The master branch has been updated by Roger Sayle <sayle@gcc.gnu.org>: https://gcc.gnu.org/g:c4320bde42c6497b701e2e6b8f1c5069bed19818 commit r13-998-gc4320bde42c6497b701e2e6b8f1c5069bed19818 Author: Roger Sayle <roger@nextmovesoftware.com> Date: Tue Jun 7 07:49:40 2022 +0100 Recognize vpcmov in combine with -mxop on x86. By way of an apology for causing PR target/105791, where I'd overlooked the need to support V1TImode in TARGET_XOP's vpcmov instruction, this patch further improves support for TARGET_XOP's vpcmov instruction, by recognizing it in combine. Currently, the test case: typedef int v4si __attribute__ ((vector_size (16))); v4si foo(v4si c, v4si t, v4si f) { return (c&t)|(~c&f); } on x86_64 with -O2 -mxop generates: vpxor %xmm2, %xmm1, %xmm1 vpand %xmm0, %xmm1, %xmm1 vpxor %xmm2, %xmm1, %xmm0 ret but with this patch now generates: vpcmov %xmm0, %xmm2, %xmm1, %xmm0 ret On its own, the new combine splitter works fine on TARGET_64BIT, but alas with -m32 combine incorrectly thinks the replacement instruction is more expensive, as IF_THEN_ELSE isn't currently/correctly handled in ix86_rtx_costs.

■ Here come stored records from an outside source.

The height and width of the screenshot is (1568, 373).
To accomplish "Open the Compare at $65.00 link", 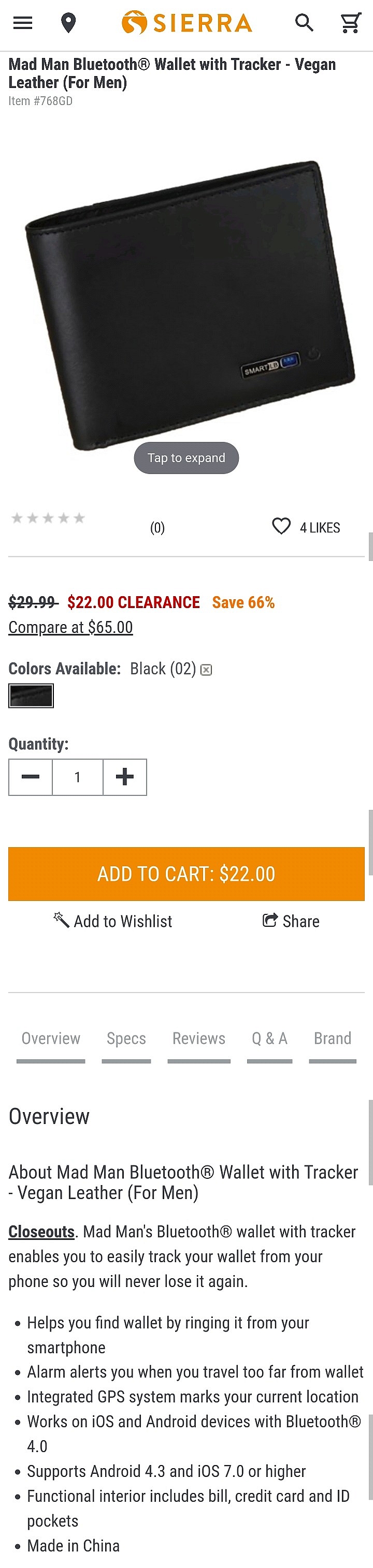I will pyautogui.click(x=70, y=627).
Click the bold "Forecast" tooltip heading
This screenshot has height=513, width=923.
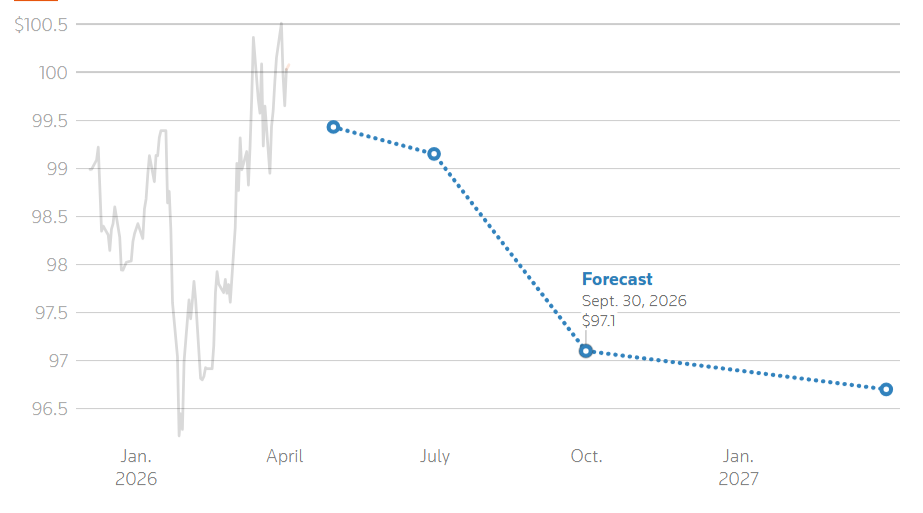click(617, 280)
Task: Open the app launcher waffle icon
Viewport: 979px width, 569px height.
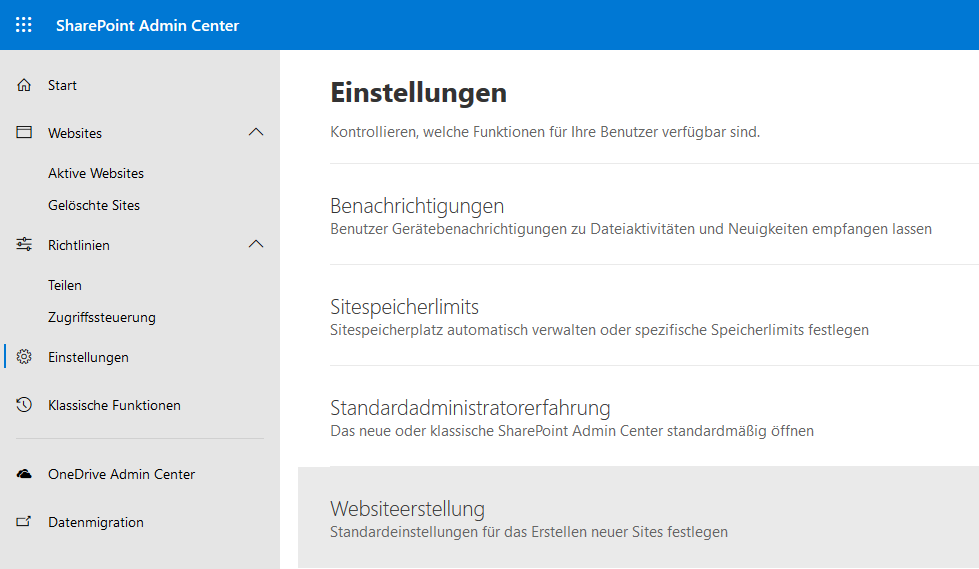Action: [x=24, y=25]
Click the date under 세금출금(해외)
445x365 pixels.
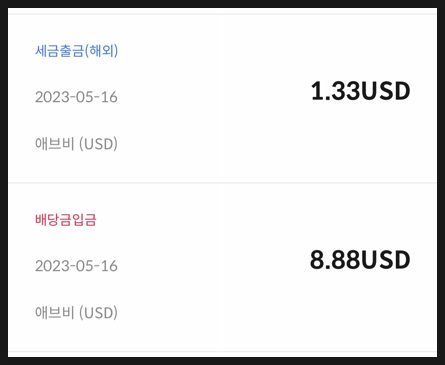(x=76, y=97)

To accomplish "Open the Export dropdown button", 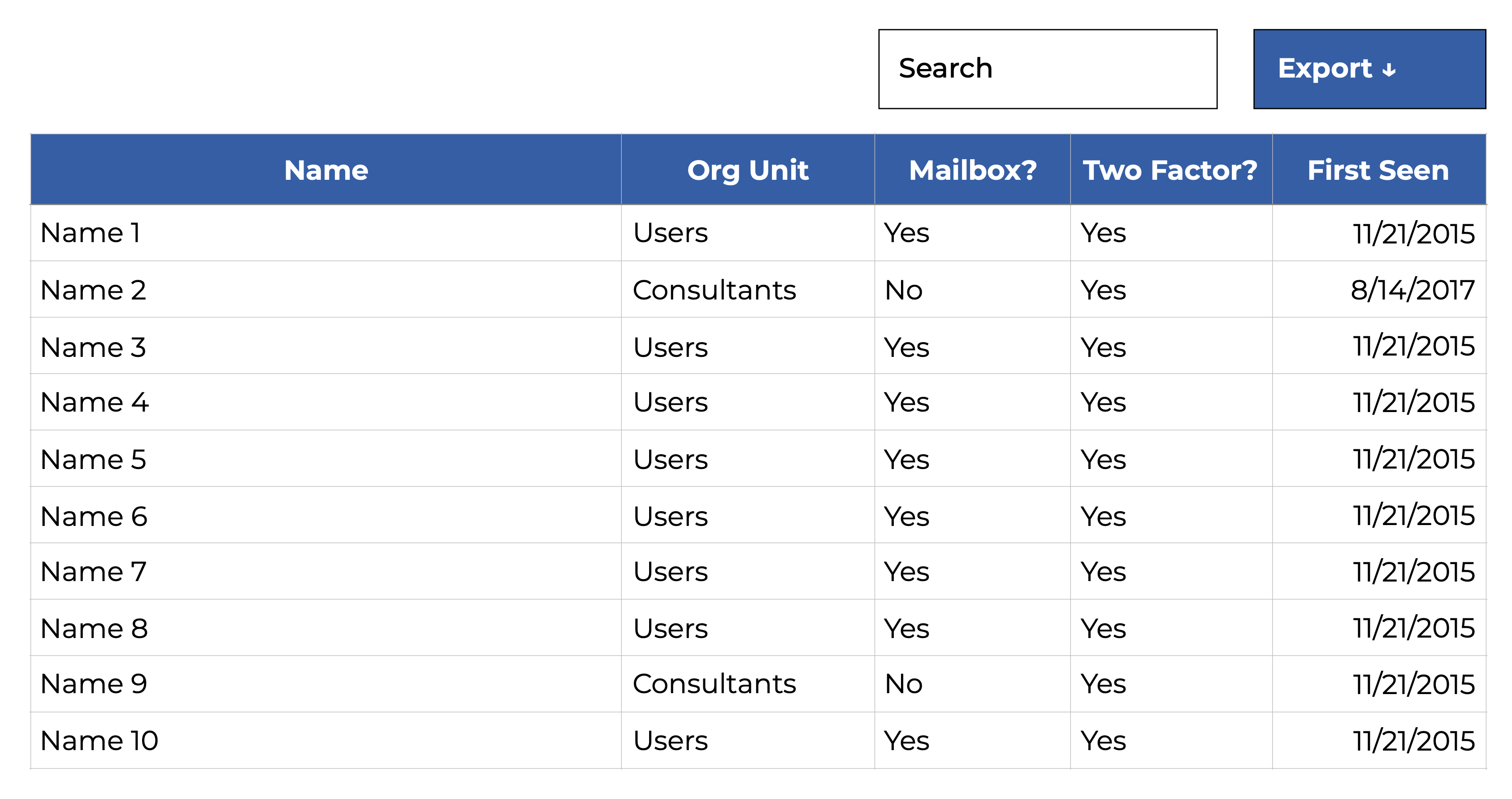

So to avoid the need for a target selector in the new tescase, I've updated ix86_rtx_costs to report that AMD's vpcmov has a latency of two cycles [it's now an obsolete instruction set extension and there's unlikely to ever be a processor where this instruction has a different timing], and while there I also added rtx_costs for x86_64's integer conditional move instructions (which have single cycle latency). 2022-06-07 Roger Sayle <roger@nextmovesoftware.com> gcc/ChangeLog * config/i386/i386.cc (ix86_rtx_costs): Add a new case for IF_THEN_ELSE, and provide costs for TARGET_XOP's vpcmov and TARGET_CMOVE's (scalar integer) conditional moves. * config/i386/sse.md (define_split): Recognize XOP's vpcmov from its equivalent (canonical) pxor;pand;pxor sequence. gcc/testsuite/ChangeLog * gcc.target/i386/xop-pcmov3.c: New test case.